Directions: Echo back everything in the listing from the line containing "616x372 pixels. Task: Click" down to the line containing "click(225, 96)", both of those lines included. Leave the pictures out of your answer.

The input:
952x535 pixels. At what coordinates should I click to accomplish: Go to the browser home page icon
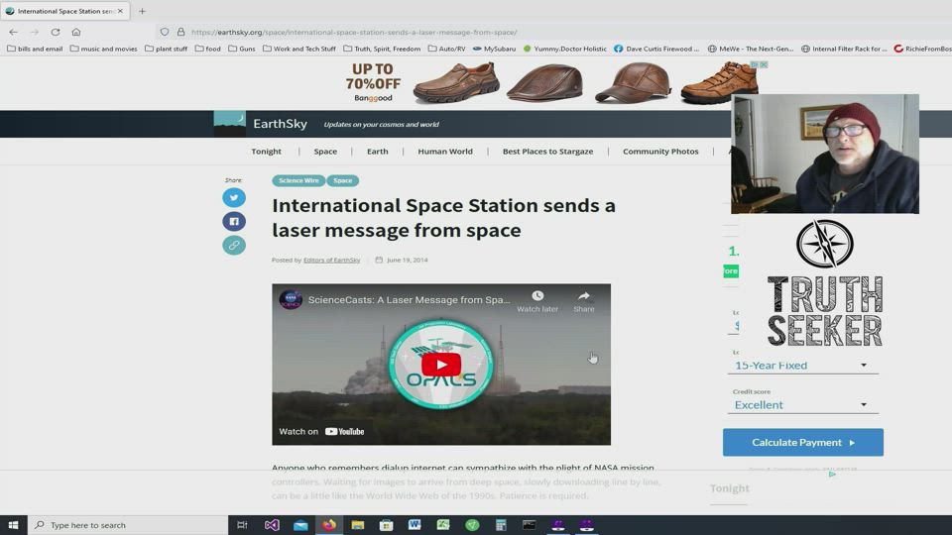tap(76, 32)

* * *

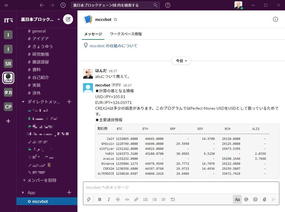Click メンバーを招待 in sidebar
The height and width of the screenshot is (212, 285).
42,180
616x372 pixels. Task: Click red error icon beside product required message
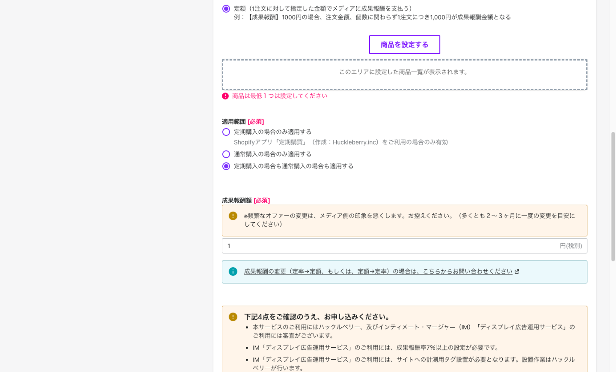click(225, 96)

In response:
616x372 pixels. Task: Click red error icon beside product required message
click(225, 96)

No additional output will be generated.